Hello Readers! Last month I wrote “Docker???!! Images???!!!” a blog which gave quick introduction to Docker and its key benefits. This blog will be mainly focused on what are Virtual Machines, Containers and Containers vs VM.
Software development and deployment models have changed drastically over the last few decades. While software development has transitioned from the classical waterfall to agile & scrum models, deployment techniques have moved to more lightweight and lean approaches as well.
Especially, the last couple of years have been a definitive and transformative phase for the DevOps (Development-Operations) industry as it has seen a radical shift from the traditional VM () model to a modern Container-based approach.

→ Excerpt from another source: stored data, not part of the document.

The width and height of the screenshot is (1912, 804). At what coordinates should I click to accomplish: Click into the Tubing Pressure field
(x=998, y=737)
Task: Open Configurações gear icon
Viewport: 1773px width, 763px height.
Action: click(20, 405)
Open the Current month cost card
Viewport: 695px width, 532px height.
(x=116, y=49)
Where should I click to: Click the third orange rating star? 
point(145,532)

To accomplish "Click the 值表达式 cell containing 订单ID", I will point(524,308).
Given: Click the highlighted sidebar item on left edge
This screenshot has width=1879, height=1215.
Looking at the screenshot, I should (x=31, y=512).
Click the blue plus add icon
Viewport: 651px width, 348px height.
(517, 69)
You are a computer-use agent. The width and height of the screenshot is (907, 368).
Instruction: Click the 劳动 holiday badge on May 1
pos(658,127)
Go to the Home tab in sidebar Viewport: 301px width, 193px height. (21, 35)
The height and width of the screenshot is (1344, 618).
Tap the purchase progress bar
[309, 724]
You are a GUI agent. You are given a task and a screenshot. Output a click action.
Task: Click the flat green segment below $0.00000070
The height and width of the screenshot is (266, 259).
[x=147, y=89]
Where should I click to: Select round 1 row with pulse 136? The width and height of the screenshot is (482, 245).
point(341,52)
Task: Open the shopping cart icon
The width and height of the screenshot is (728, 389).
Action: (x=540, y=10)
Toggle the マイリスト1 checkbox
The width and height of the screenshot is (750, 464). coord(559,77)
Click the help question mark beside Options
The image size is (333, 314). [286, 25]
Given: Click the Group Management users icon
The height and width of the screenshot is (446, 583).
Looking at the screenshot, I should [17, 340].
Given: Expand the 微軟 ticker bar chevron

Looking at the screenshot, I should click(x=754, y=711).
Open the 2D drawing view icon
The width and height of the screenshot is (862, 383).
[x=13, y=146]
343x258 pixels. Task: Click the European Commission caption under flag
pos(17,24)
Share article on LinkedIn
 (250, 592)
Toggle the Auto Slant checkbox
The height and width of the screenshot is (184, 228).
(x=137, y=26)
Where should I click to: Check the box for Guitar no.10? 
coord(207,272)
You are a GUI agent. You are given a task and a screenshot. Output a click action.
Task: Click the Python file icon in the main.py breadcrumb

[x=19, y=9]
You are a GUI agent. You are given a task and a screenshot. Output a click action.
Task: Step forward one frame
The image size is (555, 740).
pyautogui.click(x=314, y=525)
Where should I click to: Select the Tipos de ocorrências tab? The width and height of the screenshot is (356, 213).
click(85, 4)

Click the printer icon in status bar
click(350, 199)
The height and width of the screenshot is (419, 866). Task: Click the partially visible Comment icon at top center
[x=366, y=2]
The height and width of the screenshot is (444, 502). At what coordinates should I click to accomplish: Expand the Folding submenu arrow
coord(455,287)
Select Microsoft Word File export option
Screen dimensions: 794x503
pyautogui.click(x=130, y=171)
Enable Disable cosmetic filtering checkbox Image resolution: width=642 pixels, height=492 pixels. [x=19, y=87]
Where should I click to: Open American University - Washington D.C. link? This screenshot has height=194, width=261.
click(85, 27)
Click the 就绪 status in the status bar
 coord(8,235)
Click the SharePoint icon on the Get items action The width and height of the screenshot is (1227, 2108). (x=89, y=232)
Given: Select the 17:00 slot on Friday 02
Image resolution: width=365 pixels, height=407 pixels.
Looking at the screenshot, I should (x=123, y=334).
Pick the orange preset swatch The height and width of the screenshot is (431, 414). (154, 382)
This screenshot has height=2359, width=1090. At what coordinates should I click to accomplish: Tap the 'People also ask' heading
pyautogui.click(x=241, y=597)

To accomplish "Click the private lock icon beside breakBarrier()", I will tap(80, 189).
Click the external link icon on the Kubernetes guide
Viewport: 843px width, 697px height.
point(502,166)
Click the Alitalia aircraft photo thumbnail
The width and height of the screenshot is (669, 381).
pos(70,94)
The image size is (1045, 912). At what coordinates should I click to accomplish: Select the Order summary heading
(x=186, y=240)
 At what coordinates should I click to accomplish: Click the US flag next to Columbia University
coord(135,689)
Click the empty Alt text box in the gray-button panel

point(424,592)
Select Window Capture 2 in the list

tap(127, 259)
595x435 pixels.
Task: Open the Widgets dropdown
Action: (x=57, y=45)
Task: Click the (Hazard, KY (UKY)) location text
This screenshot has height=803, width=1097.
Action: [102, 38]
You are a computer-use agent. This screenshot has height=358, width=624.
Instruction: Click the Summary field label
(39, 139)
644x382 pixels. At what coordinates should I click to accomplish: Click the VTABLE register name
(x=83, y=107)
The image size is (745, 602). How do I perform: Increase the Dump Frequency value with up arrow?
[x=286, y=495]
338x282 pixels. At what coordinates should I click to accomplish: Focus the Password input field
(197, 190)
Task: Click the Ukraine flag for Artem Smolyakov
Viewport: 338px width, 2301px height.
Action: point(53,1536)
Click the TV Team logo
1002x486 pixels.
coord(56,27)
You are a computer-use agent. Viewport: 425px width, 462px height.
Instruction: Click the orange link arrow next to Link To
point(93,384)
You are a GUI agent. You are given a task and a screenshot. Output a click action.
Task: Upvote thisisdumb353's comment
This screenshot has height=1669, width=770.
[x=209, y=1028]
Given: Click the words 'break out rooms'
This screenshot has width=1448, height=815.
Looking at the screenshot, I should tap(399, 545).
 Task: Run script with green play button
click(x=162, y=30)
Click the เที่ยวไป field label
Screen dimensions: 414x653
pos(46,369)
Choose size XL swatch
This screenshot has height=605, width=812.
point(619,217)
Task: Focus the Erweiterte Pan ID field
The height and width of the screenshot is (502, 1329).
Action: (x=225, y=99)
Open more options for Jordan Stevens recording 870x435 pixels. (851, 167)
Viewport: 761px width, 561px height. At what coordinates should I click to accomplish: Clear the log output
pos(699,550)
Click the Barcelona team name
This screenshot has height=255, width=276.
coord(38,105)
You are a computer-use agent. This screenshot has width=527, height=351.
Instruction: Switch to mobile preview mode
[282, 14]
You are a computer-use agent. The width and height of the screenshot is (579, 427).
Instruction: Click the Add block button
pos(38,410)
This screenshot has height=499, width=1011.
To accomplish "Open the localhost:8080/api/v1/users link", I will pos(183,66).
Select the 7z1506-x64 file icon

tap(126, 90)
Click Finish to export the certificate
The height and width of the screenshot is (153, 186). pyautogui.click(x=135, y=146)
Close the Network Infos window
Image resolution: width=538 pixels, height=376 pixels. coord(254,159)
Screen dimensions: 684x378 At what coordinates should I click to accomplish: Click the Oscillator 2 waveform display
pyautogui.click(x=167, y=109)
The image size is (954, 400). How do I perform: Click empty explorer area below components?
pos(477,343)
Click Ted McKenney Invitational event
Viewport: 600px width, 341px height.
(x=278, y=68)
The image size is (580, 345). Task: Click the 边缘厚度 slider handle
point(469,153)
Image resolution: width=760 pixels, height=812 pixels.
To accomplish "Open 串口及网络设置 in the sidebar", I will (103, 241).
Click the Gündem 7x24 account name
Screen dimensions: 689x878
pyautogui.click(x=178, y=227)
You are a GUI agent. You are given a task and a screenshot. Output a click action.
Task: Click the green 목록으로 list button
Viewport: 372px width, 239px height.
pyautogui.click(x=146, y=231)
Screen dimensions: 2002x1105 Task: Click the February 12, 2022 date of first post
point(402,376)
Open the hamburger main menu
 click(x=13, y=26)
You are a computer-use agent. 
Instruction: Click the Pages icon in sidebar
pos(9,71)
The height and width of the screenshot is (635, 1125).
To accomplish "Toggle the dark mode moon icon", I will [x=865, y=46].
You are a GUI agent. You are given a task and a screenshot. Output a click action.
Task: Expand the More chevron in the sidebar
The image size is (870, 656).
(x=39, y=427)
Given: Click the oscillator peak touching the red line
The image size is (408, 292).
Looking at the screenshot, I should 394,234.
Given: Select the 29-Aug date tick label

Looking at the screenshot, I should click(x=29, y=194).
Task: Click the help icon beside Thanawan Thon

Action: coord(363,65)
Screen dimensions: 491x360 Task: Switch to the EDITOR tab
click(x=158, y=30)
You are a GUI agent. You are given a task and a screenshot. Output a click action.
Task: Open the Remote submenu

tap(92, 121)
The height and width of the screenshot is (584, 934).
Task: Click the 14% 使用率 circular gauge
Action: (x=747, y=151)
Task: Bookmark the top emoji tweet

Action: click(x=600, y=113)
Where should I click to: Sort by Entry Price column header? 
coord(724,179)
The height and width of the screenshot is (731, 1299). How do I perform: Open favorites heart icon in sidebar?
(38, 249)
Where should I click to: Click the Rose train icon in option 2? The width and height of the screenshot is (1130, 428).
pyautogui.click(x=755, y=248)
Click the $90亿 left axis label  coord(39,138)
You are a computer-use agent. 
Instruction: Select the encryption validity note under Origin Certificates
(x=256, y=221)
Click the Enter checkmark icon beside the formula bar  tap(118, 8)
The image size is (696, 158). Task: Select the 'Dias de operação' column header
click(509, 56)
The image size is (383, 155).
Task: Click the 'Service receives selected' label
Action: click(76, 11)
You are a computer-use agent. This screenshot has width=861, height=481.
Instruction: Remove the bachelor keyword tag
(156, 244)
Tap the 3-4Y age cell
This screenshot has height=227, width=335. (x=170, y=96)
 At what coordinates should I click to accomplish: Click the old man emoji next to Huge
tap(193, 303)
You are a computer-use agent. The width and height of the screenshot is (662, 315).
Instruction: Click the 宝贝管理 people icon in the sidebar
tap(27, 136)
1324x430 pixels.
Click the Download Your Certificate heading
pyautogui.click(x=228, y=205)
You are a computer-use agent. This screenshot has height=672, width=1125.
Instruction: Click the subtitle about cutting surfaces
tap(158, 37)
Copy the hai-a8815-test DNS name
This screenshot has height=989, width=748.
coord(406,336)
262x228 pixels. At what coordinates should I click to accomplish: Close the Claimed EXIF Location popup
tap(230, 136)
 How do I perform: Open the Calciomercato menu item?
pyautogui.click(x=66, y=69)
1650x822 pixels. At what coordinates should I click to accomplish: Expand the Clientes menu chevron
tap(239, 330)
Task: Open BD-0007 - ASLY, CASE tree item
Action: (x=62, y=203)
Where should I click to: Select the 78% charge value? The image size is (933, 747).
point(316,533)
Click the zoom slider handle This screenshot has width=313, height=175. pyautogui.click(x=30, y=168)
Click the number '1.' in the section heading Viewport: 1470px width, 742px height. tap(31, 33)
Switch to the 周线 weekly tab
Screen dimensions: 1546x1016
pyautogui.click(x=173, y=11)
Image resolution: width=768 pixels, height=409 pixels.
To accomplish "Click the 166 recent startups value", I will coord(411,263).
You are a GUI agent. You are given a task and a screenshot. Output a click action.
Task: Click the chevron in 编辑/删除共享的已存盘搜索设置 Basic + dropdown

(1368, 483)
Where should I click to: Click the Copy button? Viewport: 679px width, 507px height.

Let’s understand what Virtual Machines are:
As the name itself suggests, a virtual machine represents a logical/software abstraction of a machine that can be used by end users as a physical machine. The virtualization can be done at platform level – thereby emulating a complete operating system or at the process level – restricting it to a single Process.
In both cases, a virtualization layer acts as an intermediary to the host machine to request resources such as CPU, memory, hard disk etc. A hypervisor/ virtual memory manager (VMM) is the tool that typically provides this virtualization layer and is used to create, manage and maintain virtual machines running on a host. VirtualBox, Virtual PC and Parallels are some of the most commonly used hypervisors.
The ascent of virtualization over the years is unsurprising as it solves the a major business challenge – you can run multiple operating systems on a single machine thereby reducing both capital (CAPEX) and operation (OPEX) expenditures. Although virtualization started off as a software-only concept, several leading OEMs such as Intel, AMD and others adopted hardware-assisted virtualization (aka accelerated virtualization) thereby providing an end-to-end virtualization environment, which provides significantly improved compute capacity. Virtual machines also help streamline the various operations aspects of deployment and maintenance including high availability, disaster recovery etc.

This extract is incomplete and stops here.